Três canções nos 130 anos de Fernando Pessoa
Texto: NUNO GALOPIM
Nasceu a 13 de junho de 1888, passavam cerca de 20 minutos das três da tarde, no 4º direito do número quatro do Largo de São Carlos, em Lisboa. Faz hoje 130 anos. Vulto maior da cultura portuguesa, Fernando Pessoa é hoje um dos nossos mais universais embaixadores da palavra (e também das ideias). A música e os músicos reconhecem esse legado. Tanto que já ouvimos Fernando Pessoa declamado por Patti Smith ou cantado por Maria Bethânia. Foi abordado desde o fado às esferas do jazz e até mesmo tem lugar nos universos da música erudita: Salomé, ópera de Pedro Amaral, tem por base uma peça de teatro de Fernando Pessoa. Hoje, que se assinalam 130 anos sobre o seu nascimento, recordemos três canções que deram outras vidas e vozes a poemas seus:
“No Comboio Descendente”
José Afonso (1972)
Um dos nomes de referência da canção portuguesa (e um dos responsáveis maiores pela criação de uma música “moderna” no quadro da canção popular made in Portugal nos anos 60 a 80), José Afonso era também um brilhante letrista.
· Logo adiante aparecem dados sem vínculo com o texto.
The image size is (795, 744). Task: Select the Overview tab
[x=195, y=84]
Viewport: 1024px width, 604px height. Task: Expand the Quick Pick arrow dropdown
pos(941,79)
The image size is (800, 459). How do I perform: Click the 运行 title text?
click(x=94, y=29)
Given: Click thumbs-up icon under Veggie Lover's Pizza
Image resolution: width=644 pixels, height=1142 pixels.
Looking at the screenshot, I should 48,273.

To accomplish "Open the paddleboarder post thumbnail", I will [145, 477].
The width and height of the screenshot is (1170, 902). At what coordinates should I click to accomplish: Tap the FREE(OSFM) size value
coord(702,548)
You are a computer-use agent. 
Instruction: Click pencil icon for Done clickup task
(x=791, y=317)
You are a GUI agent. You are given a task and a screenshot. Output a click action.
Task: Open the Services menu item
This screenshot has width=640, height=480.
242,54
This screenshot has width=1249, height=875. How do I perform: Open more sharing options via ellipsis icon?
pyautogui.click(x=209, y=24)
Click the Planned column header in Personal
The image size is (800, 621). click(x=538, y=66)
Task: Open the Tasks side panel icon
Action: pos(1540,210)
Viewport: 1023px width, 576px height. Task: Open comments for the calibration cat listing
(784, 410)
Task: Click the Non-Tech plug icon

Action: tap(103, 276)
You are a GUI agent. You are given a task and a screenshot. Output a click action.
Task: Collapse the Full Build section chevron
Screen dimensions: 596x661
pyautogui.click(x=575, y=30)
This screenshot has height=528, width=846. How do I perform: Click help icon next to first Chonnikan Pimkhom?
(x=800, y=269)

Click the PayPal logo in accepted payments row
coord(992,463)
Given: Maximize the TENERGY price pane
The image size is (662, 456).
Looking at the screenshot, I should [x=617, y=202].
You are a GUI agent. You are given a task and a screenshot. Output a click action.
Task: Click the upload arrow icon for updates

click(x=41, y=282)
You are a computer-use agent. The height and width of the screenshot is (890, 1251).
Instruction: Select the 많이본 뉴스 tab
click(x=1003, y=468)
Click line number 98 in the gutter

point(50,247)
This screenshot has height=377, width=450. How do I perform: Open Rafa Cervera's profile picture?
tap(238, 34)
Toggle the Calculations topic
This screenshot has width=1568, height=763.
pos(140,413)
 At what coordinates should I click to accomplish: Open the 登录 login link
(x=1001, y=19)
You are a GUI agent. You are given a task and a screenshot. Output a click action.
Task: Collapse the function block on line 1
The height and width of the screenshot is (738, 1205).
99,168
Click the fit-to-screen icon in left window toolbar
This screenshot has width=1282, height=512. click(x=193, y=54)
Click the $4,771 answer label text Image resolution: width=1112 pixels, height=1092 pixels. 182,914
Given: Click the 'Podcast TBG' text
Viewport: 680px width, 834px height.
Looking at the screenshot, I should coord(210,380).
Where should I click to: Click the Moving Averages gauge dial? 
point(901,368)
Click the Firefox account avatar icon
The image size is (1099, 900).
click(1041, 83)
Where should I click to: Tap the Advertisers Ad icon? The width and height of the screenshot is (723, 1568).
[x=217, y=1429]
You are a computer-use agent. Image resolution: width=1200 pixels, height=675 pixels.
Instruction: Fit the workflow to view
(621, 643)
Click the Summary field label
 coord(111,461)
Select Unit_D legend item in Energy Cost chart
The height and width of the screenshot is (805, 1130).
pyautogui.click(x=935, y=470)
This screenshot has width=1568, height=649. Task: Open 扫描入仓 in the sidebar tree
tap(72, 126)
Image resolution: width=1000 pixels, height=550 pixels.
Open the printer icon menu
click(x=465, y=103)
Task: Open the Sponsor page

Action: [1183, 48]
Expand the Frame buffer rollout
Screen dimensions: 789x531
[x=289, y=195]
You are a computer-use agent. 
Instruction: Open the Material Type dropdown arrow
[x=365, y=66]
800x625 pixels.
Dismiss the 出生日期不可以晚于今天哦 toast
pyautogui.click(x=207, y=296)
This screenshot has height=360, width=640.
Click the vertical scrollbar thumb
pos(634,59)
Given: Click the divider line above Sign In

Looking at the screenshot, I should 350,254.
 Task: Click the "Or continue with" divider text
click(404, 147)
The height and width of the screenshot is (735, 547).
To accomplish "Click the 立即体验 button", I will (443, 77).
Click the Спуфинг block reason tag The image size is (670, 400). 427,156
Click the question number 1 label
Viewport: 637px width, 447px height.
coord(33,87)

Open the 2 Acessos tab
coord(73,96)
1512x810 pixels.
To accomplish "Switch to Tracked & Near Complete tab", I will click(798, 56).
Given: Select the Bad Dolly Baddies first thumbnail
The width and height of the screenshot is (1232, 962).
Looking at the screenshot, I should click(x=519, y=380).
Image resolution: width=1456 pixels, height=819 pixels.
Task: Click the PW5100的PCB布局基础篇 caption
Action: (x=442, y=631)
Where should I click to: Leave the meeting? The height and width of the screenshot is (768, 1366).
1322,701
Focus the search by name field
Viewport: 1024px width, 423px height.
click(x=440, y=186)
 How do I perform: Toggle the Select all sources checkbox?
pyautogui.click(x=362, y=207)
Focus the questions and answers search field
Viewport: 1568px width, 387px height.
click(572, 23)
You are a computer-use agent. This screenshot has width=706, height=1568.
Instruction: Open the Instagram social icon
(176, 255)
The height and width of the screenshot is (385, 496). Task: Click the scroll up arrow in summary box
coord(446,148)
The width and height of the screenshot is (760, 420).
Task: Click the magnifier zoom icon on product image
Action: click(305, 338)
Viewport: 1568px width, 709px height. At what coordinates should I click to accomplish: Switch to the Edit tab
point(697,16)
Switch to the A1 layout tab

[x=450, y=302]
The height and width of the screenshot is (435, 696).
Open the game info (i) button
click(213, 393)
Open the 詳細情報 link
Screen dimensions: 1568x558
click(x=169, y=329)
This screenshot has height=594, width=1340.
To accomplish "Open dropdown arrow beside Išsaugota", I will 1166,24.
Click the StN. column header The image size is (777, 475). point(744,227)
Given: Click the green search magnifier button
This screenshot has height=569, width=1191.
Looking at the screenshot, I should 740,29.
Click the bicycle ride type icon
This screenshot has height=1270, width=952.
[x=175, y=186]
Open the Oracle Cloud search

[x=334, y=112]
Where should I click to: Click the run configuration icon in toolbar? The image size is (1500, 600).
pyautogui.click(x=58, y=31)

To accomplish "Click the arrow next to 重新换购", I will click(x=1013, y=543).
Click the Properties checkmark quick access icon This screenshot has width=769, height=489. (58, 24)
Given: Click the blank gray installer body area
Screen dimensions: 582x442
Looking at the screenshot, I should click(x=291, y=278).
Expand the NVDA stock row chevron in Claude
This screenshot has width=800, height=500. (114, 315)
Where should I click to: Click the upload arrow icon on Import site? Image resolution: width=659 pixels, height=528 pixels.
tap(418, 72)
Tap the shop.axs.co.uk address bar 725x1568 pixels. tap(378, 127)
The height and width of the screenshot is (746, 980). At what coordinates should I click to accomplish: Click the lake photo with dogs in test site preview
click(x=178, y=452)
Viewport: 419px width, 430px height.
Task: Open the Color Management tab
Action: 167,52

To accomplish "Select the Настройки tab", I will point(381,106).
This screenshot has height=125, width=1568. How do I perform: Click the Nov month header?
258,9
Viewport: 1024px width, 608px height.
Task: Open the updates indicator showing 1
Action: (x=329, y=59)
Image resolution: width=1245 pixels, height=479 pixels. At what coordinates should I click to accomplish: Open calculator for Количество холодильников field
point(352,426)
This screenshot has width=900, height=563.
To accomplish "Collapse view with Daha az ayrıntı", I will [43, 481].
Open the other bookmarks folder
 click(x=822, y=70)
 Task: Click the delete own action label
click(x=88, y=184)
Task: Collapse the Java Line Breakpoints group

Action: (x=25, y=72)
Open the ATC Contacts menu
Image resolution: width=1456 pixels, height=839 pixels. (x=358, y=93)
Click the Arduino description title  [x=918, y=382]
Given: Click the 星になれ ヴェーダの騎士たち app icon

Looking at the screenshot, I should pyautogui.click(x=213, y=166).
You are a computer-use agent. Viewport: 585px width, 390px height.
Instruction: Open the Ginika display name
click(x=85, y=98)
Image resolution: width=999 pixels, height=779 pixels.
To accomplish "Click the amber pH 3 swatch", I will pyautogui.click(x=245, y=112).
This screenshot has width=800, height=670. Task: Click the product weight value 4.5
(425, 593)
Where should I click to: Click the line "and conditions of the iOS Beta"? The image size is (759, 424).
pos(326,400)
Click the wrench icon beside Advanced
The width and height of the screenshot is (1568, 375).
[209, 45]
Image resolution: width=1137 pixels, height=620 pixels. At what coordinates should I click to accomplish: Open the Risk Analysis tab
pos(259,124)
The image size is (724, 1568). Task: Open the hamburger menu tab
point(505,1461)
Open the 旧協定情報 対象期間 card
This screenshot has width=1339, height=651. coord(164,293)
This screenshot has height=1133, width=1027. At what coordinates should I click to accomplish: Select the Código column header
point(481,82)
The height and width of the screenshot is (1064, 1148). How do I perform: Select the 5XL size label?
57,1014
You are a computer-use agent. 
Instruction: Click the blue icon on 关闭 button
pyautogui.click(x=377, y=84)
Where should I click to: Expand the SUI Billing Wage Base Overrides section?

Mas houve ocasiões em que levou à sua música palavras de grandes poetas portugueses. Assim o fez com Luís Vaz de Camões, com Manuel Alegre, com António Aleixo, com José Carlos Ary dos Santos. E, também, Fernando Pessoa. Aconteceu na alvorada dos anos 70 quando, no alinhamento do álbum Eu Vou Ser Como a Toupeira, incluiu No Comboio Descendente.
“Opiário”
Wordsong (2006)
O que o projeto Wordsong fez, nos dois discos editados na alvorada do século XXI, não correspondeu, exatamente, a clássica operação de dar novo corpo musical a poemas que nasceram sem existência necessariamente sonora. Al Berto e, depois, Fernando Pessoa, foram antes matéria prima da qual, através de processos de cirurgia num quadro de manipulação e fragmentação de elementos, nasceram canções. Canções que não traduziram obrigatoriamente uma lógica estrutural fixa, antes nascendo como afloramentos intuitivos que partiram da palavra e ganharam vida pelo som. Pessoa levou-os a uma aventura de descoberta, procurando os músicos os seus espaços de identificação no poeta. O projeto acrescentou a contribuição da imagem (num DVD), numa sucessão de telediscos de Rita Sá, com genética no universo da ilustração, reforçando as intenções de intervenção plástica de uma obra ousada que promoveu uma abordagem desafiante ao universo pessoano.
“A Day of Sun”
Alexander Search (2017)
A partir dos poemas de juventude de Fernando Pessoa, o pianista Júlio Resende concretizou um sonho de juventude e criou a sua banda pop/rock… Chamou-lhe Alexander Search. Salvador Sobral é ali o vocalista, embora na verdade todos os músicos vistam ali a pele de personagens. A ideia surgiu quando Júlio Resende comprou um livro com a poesia em língua inglesa de Fernando Pessoa. Eram poemas de juventude, com uma rebeldia muito particular, e escritos numa etapa em que (tal como as figuras da história de ficção que aqui se conta) viveu na África do Sul. O encontro com as palavras do jovem Pessoa levou o pianista a encarar um sonho de adolescência até aqui não concretizado: o de formar uma banda rock. E com este “argumento” em mãos criou a banda que, depois de muito pontuais discretas apresentações, editou um primeiro álbum em 2017.